*Problem description*
Only some lines are wanted. Transcribe, exactly, the lines below from the line with "[presentation] (159, 2234)" up to and including the line with "You are a GUI agent. The screenshot is 506×2576.".

Saved data entries:
··········
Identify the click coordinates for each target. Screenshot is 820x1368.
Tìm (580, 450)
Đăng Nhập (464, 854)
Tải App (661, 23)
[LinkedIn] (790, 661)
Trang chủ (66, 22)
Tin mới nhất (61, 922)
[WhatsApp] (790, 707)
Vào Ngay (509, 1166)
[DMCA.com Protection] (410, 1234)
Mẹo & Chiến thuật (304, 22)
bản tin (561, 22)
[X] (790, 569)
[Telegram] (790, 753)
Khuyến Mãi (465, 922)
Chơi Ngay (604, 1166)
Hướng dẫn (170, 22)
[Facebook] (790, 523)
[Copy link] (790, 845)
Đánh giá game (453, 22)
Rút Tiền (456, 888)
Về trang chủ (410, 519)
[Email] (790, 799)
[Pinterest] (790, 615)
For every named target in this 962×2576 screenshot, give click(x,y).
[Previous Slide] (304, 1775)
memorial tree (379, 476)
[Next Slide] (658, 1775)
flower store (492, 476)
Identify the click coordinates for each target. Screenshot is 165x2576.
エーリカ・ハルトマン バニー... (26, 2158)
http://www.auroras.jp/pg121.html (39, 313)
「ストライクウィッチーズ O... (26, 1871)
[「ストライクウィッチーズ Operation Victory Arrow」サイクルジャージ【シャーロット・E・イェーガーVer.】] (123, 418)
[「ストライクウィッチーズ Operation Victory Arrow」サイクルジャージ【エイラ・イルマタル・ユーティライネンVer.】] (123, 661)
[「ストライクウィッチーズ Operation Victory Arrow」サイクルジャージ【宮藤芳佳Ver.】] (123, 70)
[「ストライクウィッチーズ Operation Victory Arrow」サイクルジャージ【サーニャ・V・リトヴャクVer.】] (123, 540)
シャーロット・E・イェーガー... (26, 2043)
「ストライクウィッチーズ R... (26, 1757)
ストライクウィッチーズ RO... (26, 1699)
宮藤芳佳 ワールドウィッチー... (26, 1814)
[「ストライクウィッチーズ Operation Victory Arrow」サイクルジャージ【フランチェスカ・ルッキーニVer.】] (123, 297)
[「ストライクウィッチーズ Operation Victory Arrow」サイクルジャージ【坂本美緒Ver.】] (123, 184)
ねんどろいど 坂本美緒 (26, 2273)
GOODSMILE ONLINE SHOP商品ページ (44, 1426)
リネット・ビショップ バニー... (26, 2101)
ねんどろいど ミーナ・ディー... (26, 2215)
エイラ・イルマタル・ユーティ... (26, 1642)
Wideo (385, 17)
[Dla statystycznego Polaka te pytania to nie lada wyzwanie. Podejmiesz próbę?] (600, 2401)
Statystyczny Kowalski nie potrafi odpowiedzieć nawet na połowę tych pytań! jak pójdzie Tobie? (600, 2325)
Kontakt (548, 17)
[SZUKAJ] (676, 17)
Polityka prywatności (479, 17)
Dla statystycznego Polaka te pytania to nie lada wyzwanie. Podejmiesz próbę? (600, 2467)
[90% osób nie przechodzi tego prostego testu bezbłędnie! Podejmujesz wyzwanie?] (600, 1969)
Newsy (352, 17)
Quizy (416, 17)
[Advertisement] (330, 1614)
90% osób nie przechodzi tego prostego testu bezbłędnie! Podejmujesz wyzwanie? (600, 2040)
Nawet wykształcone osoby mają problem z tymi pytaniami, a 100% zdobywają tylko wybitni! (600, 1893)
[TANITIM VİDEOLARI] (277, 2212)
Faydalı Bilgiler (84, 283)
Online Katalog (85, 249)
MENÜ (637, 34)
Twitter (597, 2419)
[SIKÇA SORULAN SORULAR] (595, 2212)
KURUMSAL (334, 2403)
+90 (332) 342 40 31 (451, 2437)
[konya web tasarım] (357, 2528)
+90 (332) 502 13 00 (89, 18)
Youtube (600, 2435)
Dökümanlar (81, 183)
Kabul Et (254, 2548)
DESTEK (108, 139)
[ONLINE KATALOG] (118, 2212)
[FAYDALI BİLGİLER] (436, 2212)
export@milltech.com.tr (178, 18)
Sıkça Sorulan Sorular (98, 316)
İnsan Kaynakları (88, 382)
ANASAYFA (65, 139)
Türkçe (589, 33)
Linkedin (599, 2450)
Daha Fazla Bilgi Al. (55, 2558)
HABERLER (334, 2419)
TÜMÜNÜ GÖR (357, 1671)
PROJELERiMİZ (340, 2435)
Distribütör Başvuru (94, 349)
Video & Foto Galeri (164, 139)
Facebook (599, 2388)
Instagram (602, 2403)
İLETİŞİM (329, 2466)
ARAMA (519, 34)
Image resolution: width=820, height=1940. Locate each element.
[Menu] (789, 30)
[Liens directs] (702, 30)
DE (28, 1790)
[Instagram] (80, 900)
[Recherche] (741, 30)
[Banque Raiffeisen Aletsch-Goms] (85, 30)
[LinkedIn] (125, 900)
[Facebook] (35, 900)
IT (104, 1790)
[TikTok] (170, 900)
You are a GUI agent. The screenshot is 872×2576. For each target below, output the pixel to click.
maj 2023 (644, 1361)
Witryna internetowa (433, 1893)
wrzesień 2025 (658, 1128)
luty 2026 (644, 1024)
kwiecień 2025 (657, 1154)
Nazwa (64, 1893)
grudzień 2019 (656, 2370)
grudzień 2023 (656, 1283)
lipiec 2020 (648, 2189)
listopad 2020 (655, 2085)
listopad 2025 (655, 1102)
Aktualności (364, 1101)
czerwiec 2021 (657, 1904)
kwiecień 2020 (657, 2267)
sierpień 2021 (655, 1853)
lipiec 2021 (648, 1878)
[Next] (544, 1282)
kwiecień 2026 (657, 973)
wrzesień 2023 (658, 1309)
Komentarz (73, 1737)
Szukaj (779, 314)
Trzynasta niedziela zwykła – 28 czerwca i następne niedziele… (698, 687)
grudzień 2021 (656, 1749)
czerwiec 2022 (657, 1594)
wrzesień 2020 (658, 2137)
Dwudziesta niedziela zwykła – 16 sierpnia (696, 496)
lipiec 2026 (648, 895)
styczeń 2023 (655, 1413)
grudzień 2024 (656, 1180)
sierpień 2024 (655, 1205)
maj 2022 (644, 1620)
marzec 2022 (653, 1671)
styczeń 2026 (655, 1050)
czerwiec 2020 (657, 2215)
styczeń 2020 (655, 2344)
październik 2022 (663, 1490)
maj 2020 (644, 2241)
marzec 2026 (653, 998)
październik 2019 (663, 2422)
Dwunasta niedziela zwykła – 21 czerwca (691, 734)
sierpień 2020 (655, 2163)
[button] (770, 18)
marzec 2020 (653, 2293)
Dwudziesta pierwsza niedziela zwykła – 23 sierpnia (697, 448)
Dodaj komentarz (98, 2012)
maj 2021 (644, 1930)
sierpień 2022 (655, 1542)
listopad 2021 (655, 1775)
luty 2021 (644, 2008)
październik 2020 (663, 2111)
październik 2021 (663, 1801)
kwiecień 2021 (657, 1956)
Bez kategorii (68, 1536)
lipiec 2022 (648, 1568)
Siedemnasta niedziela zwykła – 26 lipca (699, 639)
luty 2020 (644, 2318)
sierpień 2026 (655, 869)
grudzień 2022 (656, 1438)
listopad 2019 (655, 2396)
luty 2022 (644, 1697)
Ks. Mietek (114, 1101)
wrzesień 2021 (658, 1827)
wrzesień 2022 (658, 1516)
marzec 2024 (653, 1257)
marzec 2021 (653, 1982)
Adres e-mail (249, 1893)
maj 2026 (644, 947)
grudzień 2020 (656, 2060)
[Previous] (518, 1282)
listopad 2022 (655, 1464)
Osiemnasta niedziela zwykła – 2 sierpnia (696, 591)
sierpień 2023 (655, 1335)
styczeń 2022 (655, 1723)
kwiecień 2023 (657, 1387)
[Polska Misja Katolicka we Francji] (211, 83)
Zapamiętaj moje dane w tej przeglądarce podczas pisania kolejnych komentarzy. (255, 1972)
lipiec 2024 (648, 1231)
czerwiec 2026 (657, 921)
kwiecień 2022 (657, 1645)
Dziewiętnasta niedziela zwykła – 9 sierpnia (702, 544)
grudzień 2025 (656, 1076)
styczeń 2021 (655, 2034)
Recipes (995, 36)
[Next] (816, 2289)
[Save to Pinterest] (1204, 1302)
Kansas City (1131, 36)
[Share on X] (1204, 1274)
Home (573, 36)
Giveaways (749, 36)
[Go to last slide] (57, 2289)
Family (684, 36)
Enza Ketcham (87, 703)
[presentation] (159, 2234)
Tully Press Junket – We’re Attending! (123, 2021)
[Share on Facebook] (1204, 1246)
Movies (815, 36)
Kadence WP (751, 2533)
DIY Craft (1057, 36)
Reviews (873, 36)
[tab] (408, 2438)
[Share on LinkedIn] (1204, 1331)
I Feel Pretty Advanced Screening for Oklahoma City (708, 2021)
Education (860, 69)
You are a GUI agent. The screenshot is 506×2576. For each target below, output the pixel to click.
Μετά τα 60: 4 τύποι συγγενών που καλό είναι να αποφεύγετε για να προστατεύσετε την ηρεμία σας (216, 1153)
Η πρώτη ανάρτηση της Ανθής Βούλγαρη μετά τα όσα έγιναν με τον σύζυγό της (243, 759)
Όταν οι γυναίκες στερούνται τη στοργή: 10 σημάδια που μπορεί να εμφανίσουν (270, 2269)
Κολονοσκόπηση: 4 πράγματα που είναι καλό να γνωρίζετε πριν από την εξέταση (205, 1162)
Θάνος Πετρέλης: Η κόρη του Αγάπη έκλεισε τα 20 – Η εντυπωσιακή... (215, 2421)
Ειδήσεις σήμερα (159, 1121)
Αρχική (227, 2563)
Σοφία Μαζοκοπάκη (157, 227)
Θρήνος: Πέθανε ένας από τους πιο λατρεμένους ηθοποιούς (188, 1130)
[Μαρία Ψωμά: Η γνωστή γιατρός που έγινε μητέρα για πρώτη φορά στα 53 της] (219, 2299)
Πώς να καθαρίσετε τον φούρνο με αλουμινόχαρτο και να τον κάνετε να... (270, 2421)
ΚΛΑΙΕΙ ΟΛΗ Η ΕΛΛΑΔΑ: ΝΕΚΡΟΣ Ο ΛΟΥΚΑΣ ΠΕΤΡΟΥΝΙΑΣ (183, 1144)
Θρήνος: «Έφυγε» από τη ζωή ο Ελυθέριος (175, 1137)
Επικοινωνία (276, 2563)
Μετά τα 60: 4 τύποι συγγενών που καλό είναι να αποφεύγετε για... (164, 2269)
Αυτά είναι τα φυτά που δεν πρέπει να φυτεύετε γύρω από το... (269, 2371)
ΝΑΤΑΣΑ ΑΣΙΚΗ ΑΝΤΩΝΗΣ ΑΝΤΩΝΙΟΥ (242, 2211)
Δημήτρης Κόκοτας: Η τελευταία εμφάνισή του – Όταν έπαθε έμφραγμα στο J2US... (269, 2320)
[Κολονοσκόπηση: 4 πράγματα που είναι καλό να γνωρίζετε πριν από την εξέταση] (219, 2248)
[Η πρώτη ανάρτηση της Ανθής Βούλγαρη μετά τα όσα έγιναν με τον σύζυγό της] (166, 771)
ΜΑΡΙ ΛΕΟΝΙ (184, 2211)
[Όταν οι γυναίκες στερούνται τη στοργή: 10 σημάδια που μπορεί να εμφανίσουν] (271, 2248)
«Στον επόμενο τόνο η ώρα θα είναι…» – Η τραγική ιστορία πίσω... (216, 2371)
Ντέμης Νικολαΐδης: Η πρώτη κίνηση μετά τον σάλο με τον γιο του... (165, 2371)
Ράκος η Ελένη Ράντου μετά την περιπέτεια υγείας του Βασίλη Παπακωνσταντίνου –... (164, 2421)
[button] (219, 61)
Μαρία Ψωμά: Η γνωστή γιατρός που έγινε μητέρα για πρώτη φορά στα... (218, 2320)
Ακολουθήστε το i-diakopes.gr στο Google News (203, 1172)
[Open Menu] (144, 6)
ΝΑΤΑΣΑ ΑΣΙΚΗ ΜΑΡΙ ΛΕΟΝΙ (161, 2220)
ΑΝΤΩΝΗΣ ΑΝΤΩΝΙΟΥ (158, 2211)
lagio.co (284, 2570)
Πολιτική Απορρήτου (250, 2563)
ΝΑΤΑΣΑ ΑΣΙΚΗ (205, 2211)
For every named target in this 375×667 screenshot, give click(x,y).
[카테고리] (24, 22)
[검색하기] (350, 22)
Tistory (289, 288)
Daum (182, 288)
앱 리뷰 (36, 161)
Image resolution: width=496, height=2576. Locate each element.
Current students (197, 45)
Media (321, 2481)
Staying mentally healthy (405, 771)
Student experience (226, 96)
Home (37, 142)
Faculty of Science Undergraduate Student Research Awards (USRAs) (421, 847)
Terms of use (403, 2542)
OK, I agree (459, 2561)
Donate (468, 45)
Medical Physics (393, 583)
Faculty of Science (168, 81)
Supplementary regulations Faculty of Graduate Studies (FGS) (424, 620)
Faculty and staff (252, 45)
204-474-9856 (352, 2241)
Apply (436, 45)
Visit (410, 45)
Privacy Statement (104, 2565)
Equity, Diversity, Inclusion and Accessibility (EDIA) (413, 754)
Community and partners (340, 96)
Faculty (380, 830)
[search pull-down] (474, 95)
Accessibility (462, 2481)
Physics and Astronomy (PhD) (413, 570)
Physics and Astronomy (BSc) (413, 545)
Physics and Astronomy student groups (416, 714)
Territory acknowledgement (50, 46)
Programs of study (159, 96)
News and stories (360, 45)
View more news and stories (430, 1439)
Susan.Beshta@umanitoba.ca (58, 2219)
··········
*Result of this exercise*
[presentation] (159, 2234)
Tully Press Junket – We’re Attending! (123, 2021)
[Share on Facebook] (1204, 1246)
Movies (815, 36)
Kadence WP (751, 2533)
DIY Craft (1057, 36)
Reviews (873, 36)
[tab] (408, 2438)
[Share on LinkedIn] (1204, 1331)
I Feel Pretty Advanced Screening for Oklahoma City (708, 2021)
Education (860, 69)
You are a GUI agent. The screenshot is 506×2576. For each target below, output the pixel to click.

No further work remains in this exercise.